State of the Planet

News from the Columbia Climate School

New Tool Helps Communities Prepare for Natural Hazards

From wildfires across the West, to hurricanes in the Southeast, to floods in Texas, natural disasters are taking a toll on regions across the country. And climate change is increasing the frequency of devastating climate and weather events.

A newly revamped tool from the National Center for Disaster Preparedness (NCDP) at Columbia University’s Climate School aims to help communities better prepare for natural hazards by providing data-driven information about the specific risks that different geographic areas face. The Natural Hazards Index map application is a publicly available, interactive map that illustrates the hazard level of 14 different natural hazards across the United States and Puerto Rico, including extreme heat, earthquakes, landslides, tornadoes, and floods.

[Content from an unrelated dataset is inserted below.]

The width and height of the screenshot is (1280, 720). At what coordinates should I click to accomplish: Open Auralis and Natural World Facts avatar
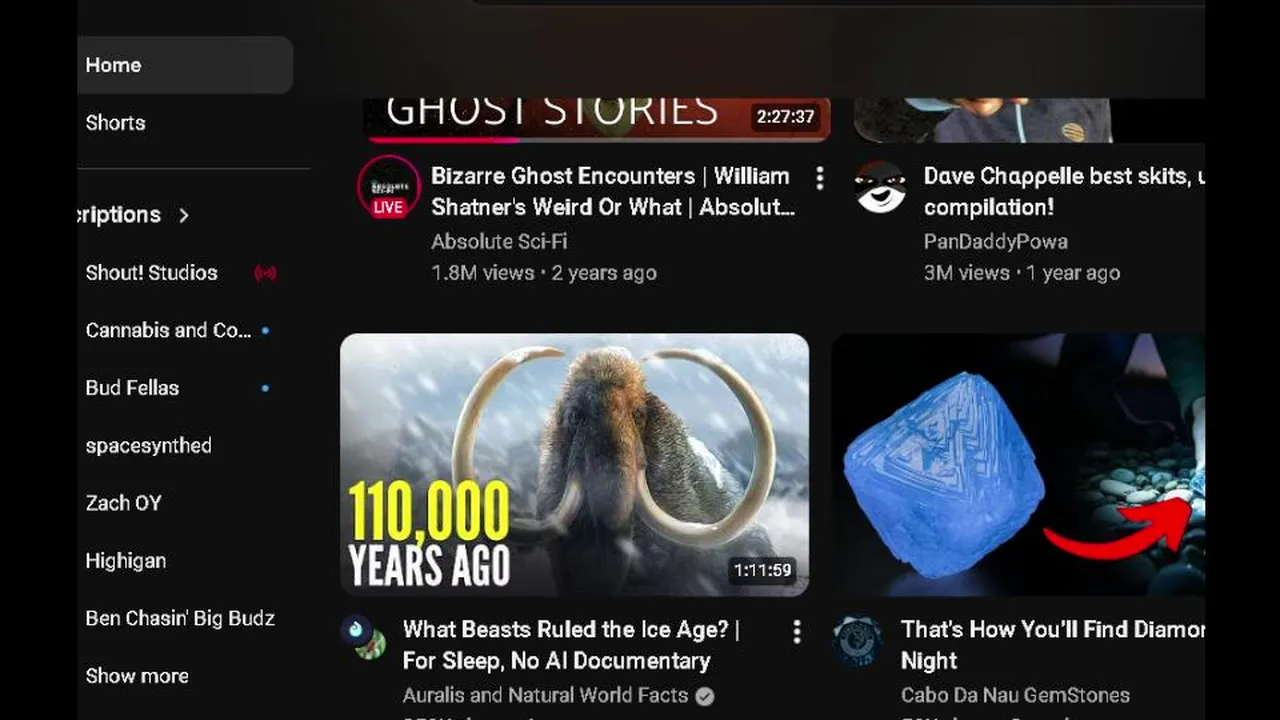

The tool was updated in partnership with the investment firm AllianceBernstein.

“We saw a need to develop a tool to help people better understand the risks that they face in their backyard,” said Jonathan Sury, the project lead and senior staff associate with the NCDP, which works to understand and improve the capacity to prepare for, respond to, and recover from disasters. “The first step of preparedness is to know your risks.”

map of us in shades of red, orange, and yellow
The recently revamped Natural Hazards Index lets you zoom in to check the climate, weather, and geological hazards in your own backyard and then learn how to protect yourself.

The hope is that the tool can provide people and communities with the information they need to develop strategic disaster response plans and accelerate efforts to reduce risks and vulnerabilities. Sury expects this tool will be utilized by health departments, municipal groups, emergency management, households and individuals, academics, and others.

“This will help tell the story of a community and help raise awareness about what could happen on a local level,” Sury said. “It’s a preparedness tool — but this is also a communications and advocacy tool for the important mitigation activities and critical investments that can help address climate and weather vulnerabilities.”

The map offers both an aggregate illustration of the collective natural hazard risk within a geographic area, specifically a census tract, and a breakdown of each of the fourteen specific hazards. It also provides links to valuable information to guide both the small and large actions that can help households and regions reduce the risk of natural disasters and bolster their response plans. These recommendations could include reducing burnable materials around houses and businesses in fire-prone areas or investing in more resilient infrastructure, which is often a tougher sell because of the upfront cost.

NCDP first developed a version of this tool in 2016, but identified an opportunity to improve it with more precise and localized data at the census tract level. The initial tool was limited by county-level mapping data, but the new version allows users to hone in on more specific areas and see the differences that can exist within a county — which can be significant.

“There’s so much more that can be gleaned when you’re able to zoom in on the sub-county level,” said Sury.

For example, a neighborhood by a river may face significantly different flood risks than one on a hill. Or, the wildfire risk may vary drastically depending on where you are within the urban wildland interface, he explains, much like the heat index can change depending on how close you are to the water.

The tool is designed to be very user-friendly. It presents information in a digestible manner that anyone can interact with and benefit from.

But, the work that went into it was anything but simple, says Sury. The NCDP had a rigorous process for building this tool, which started by identifying which hazards to include on the map. They did a literature review for each potential hazard and spoke with key experts to get their insights about the relevance of each respective risk and the best data and indicators to use for each hazard. They also collaborated with colleagues at the Columbia Climate School and balanced the input they received with the availability, reliability, and granularity of data. The map incorporates terabytes of data, which is equivalent to trillions of bytes of data.

This tool was developed through a partnership with AllianceBernstein, a leading global investment management and research firm and longtime Climate School supporter. NCDP engaged with AllianceBernstein investors for more than a year to develop the tool by updating and refining datasets and identifying and adding new data. AllianceBernstein saw an opportunity to use the tool to analyze and better evaluate the various risks to its investments.

“We see a lot of potential to use this tool in our investment decisions — and it was clear that this partnership could also benefit communities around the country,” said Patrick O’Connell, AllianceBernstein senior vice president and director of fixed income responsible investing research.

O’Connell points out that hardening infrastructure in the private sector can also offer an immense benefit to the general population, as protecting factories and businesses can prevent disruptions to the supply chain, services, products, and jobs when a disaster hits.

“The private sector is such a critical player in disaster preparedness and response and recovery,” he said. “When corporations and local jurisdictions are investing in mitigation and preparedness, it’s so valuable to all stakeholders.”

While the group is excited about the rollout of this phase of the application, they’re already thinking about the next iteration, which will incorporate climate change projections and social vulnerabilities. A lot of current data, like hurricane data, is based on today’s climate and doesn’t factor in climate change. The group hopes to integrate improved data in the future to show how climate change will affect natural hazards and disasters.

“We have great baseline hazard information in these maps,” Sury said. “And now we want to better account for climate change projections and what future hazards will look like on a warming planet.”